Dove sta allora il fascino? Nokia opera in una fascia che di solito resta sotto la superficie del racconto più popolare sull’intelligenza artificiale. Mentre quasi tutti parlano di chip, modelli linguistici e applicazioni, i centri dati hanno bisogno anche di reti ottiche per spostare informazioni velocemente tra i sistemi di calcolo. L’acquisizione di Infinera, azienda specializzata proprio in reti ottiche, ha dato a Nokia più muscolo in questo settore e oggi sembra una mossa particolarmente azzeccata. A questo si aggiungono tre segnali importanti: le vendite legate all’IA sono cresciute del 49% nel primo trimestre, in aprile l’azienda ha rivisto al rialzo le previsioni per i segmenti esposti ai clienti cloud, e NVIDIA ha effettuato un investimento da circa 930 milioni di euro.
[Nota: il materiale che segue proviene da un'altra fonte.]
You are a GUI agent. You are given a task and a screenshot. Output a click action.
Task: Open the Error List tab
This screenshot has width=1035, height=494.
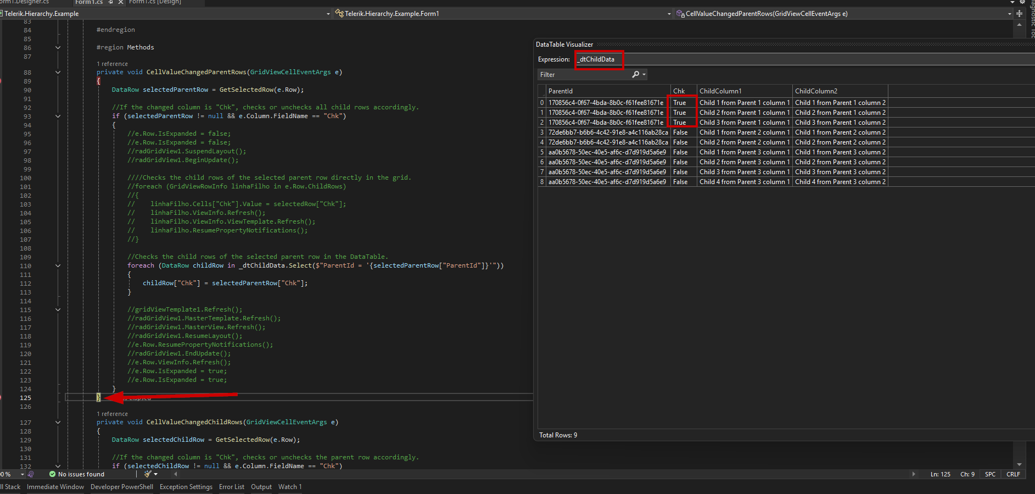coord(231,487)

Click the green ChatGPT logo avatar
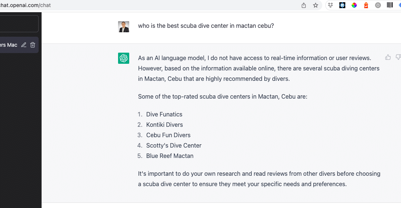click(x=124, y=58)
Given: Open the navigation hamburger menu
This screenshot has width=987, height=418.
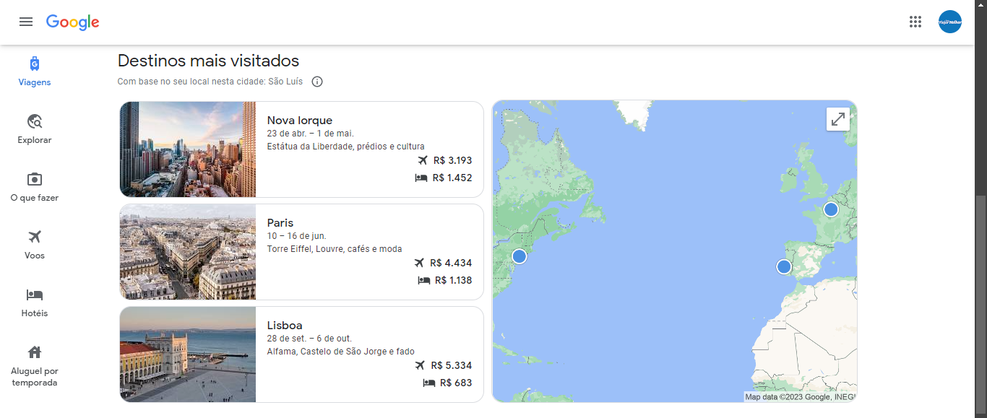Looking at the screenshot, I should point(26,22).

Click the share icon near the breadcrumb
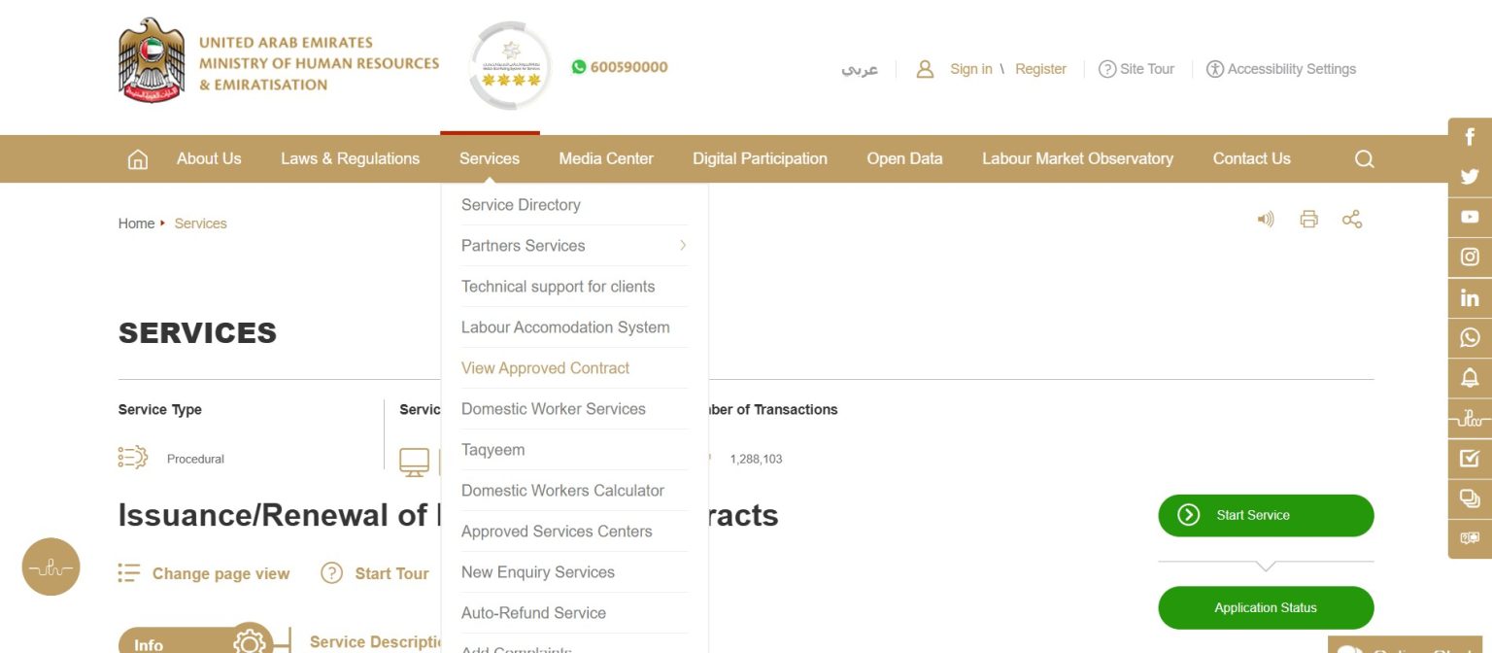1352,220
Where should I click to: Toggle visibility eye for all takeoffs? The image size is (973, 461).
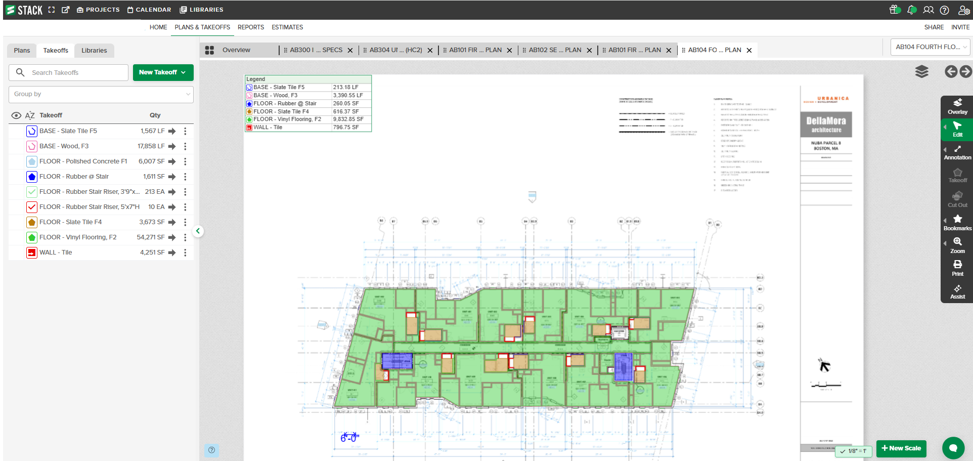pyautogui.click(x=16, y=115)
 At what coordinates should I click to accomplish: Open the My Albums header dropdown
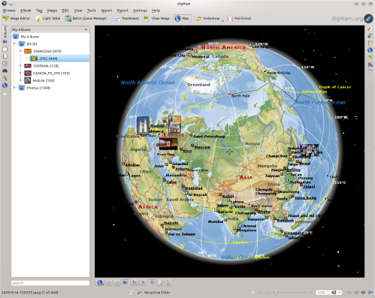[x=50, y=29]
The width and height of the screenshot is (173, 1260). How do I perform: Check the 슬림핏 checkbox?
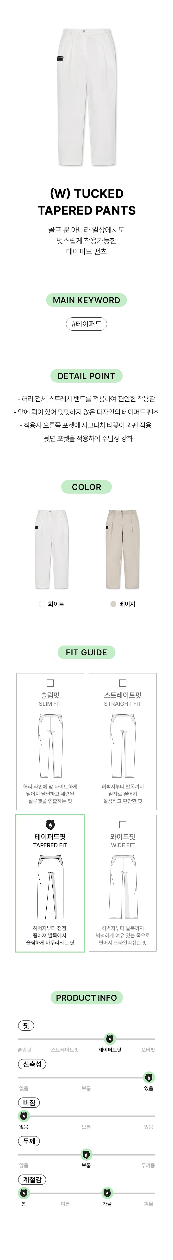(50, 683)

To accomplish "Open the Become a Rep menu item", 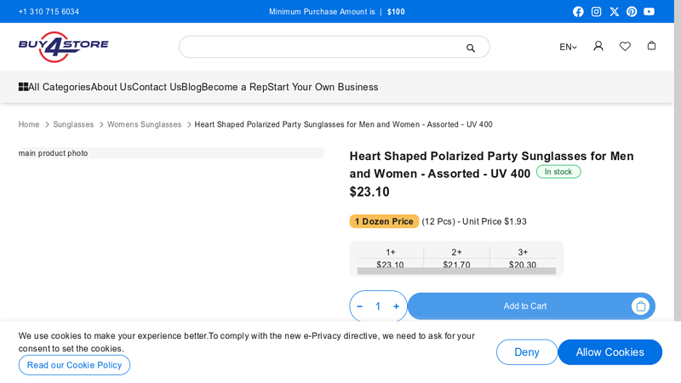I will click(x=234, y=87).
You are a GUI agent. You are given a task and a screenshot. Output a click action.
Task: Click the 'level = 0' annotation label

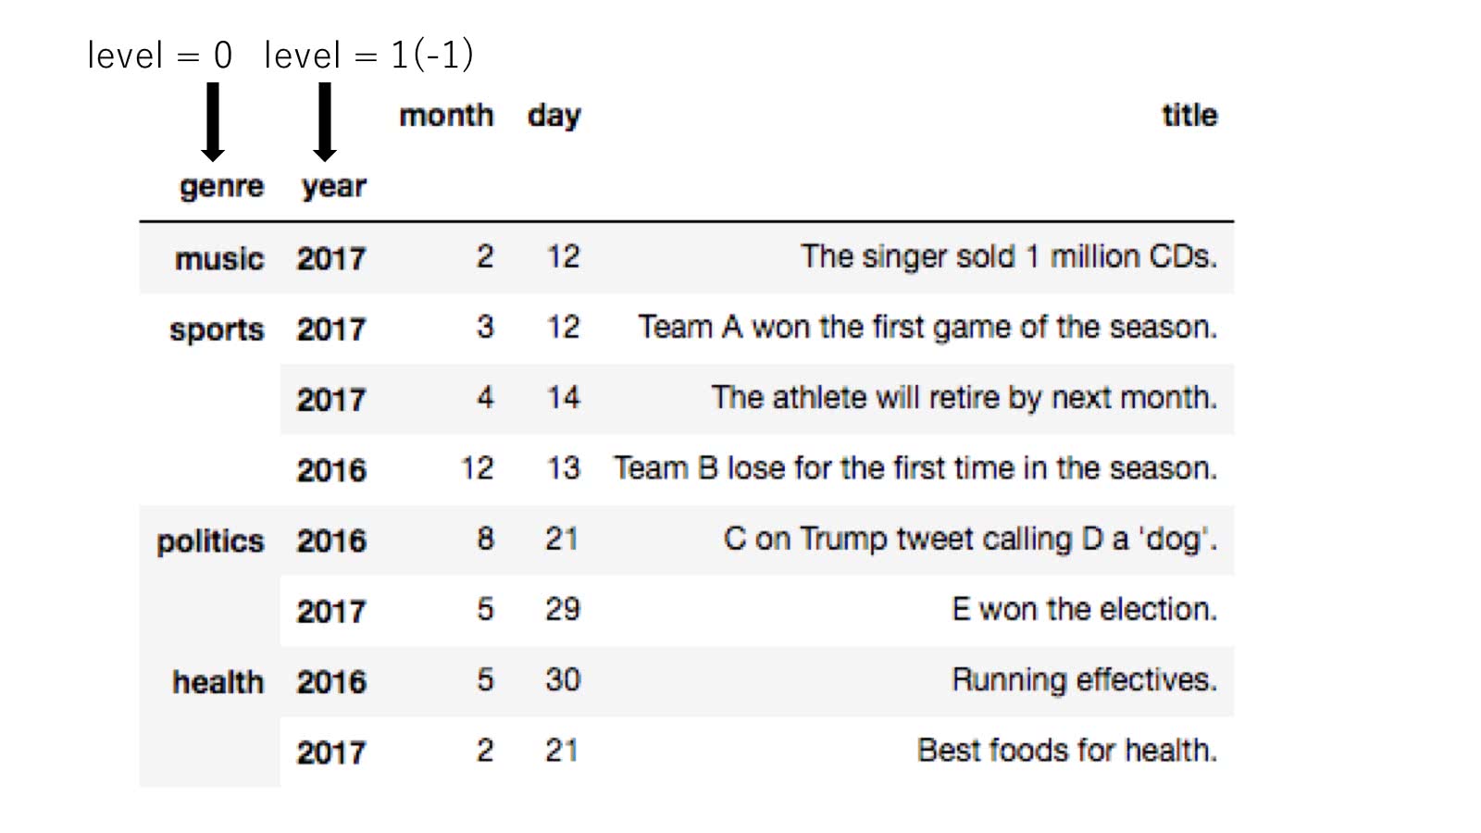(159, 56)
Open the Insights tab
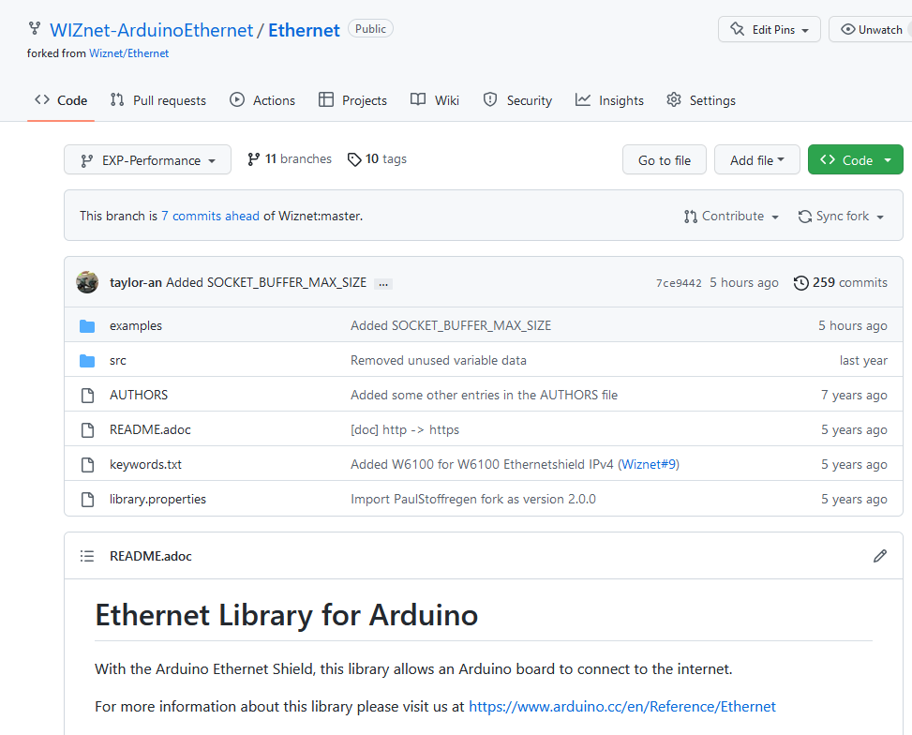Screen dimensions: 912x735 [609, 100]
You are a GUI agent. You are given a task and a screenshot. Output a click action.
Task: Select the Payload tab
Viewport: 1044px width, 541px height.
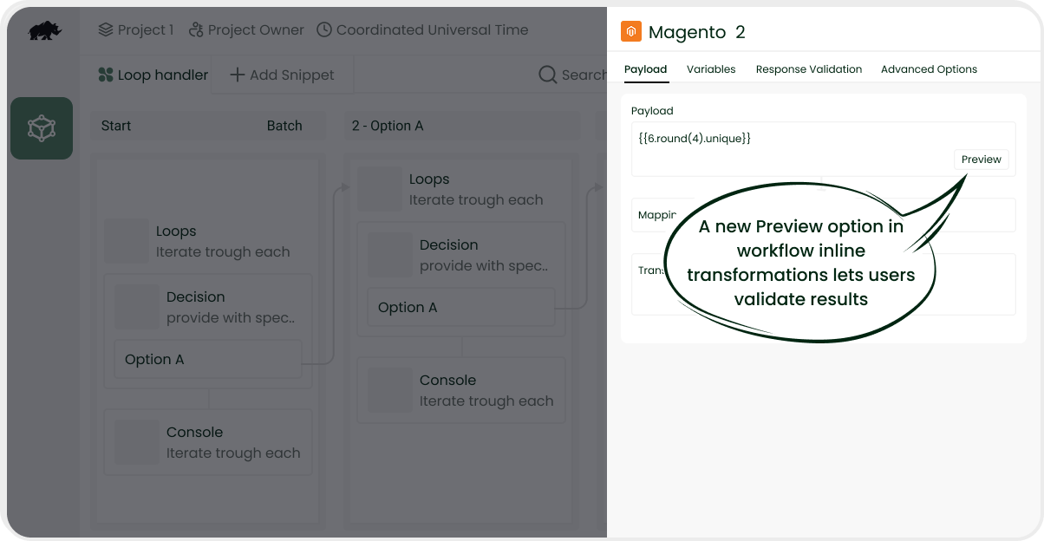coord(646,69)
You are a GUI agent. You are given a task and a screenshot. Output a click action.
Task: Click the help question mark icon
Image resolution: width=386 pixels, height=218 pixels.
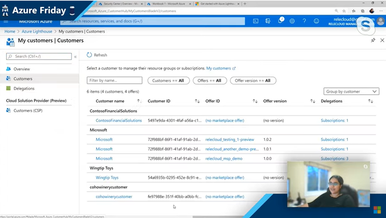[x=304, y=21]
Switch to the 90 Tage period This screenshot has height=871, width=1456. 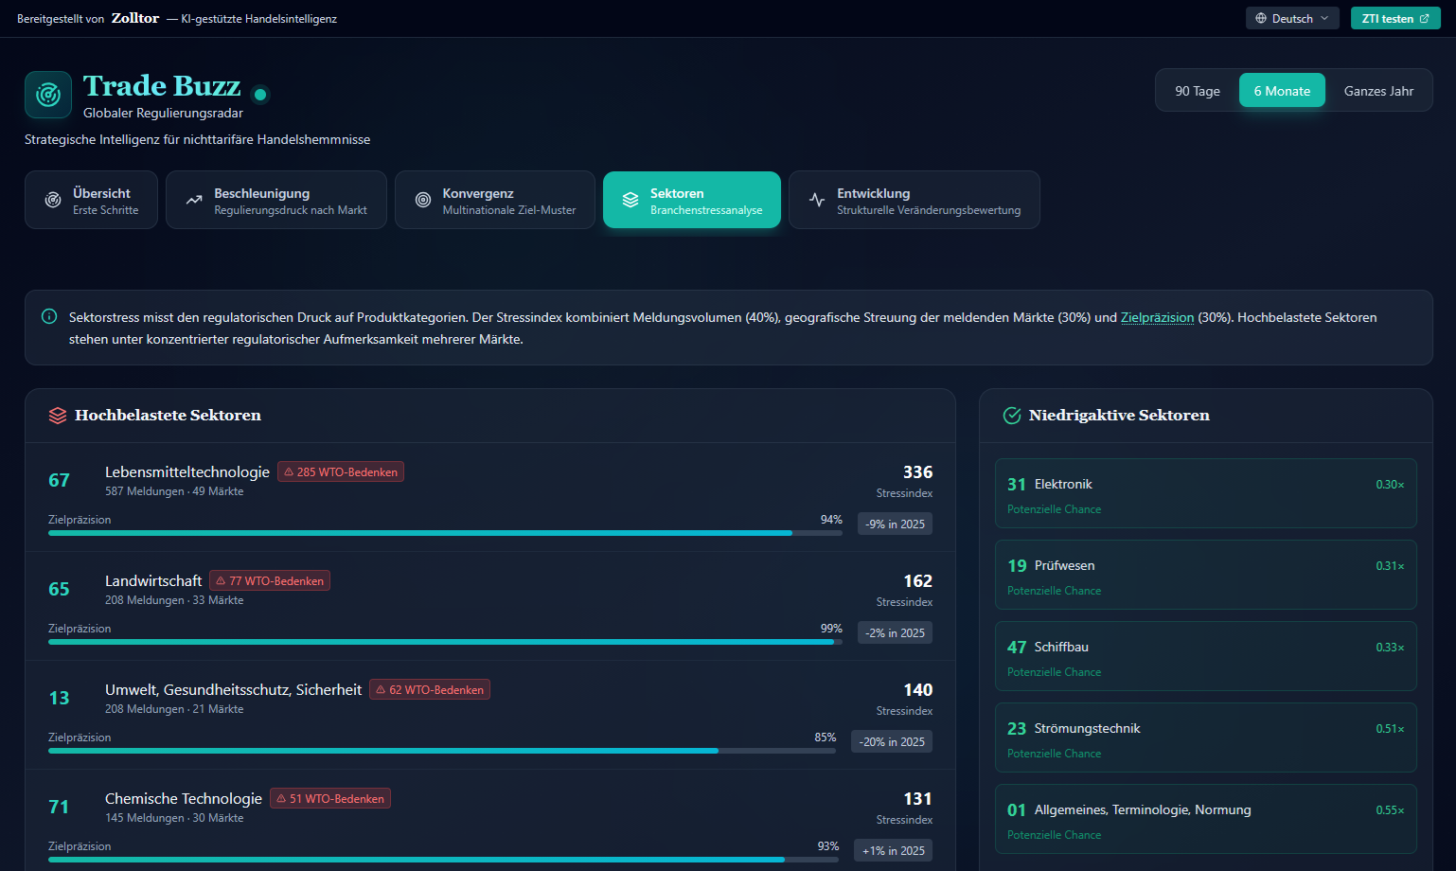click(x=1197, y=90)
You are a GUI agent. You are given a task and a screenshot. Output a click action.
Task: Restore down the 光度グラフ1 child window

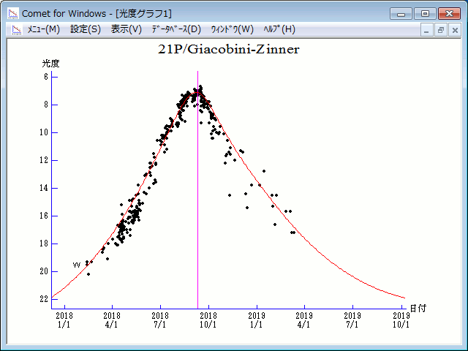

Il peso del passato e la sfida dei numeri reali
L’entusiasmo per le reti ottiche non cancella però la realtà del business che Nokia aveva già prima che gli investitori cominciassero a guardarla in chiave IA. La divisione reti mobili genera ancora più della metà delle vendite totali e lavora con margini più bassi rispetto alla parte legata a cloud e intelligenza artificiale. Questo peso condiziona qualsiasi lettura ottimistica. Gli operatori telefonici hanno tagliato gli investimenti negli ultimi anni e Nokia ha anche subito la perdita di contratti importanti negli Stati Uniti, quindi non si parte esattamente da una situazione ideale.
Per anni la grande domanda su Nokia era se qualcuno avrebbe mai ricominciato a guardarla come qualcosa di più di un ricordo di un’altra epoca tecnologica. Quella parte, almeno in borsa, è già successa. Il problema è che gli investitori non perdonano le seconde occasioni quando arrivano troppo care: dopo un rialzo superiore al 140%, la compagnia non deve solo dimostrare di avere esposizione all’intelligenza artificiale, ma che quell’esposizione può trasformarsi in ordini concreti, ricavi e margini. La storia è tornata attraente. Ora manca la cosa più difficile: che i numeri siano all’altezza.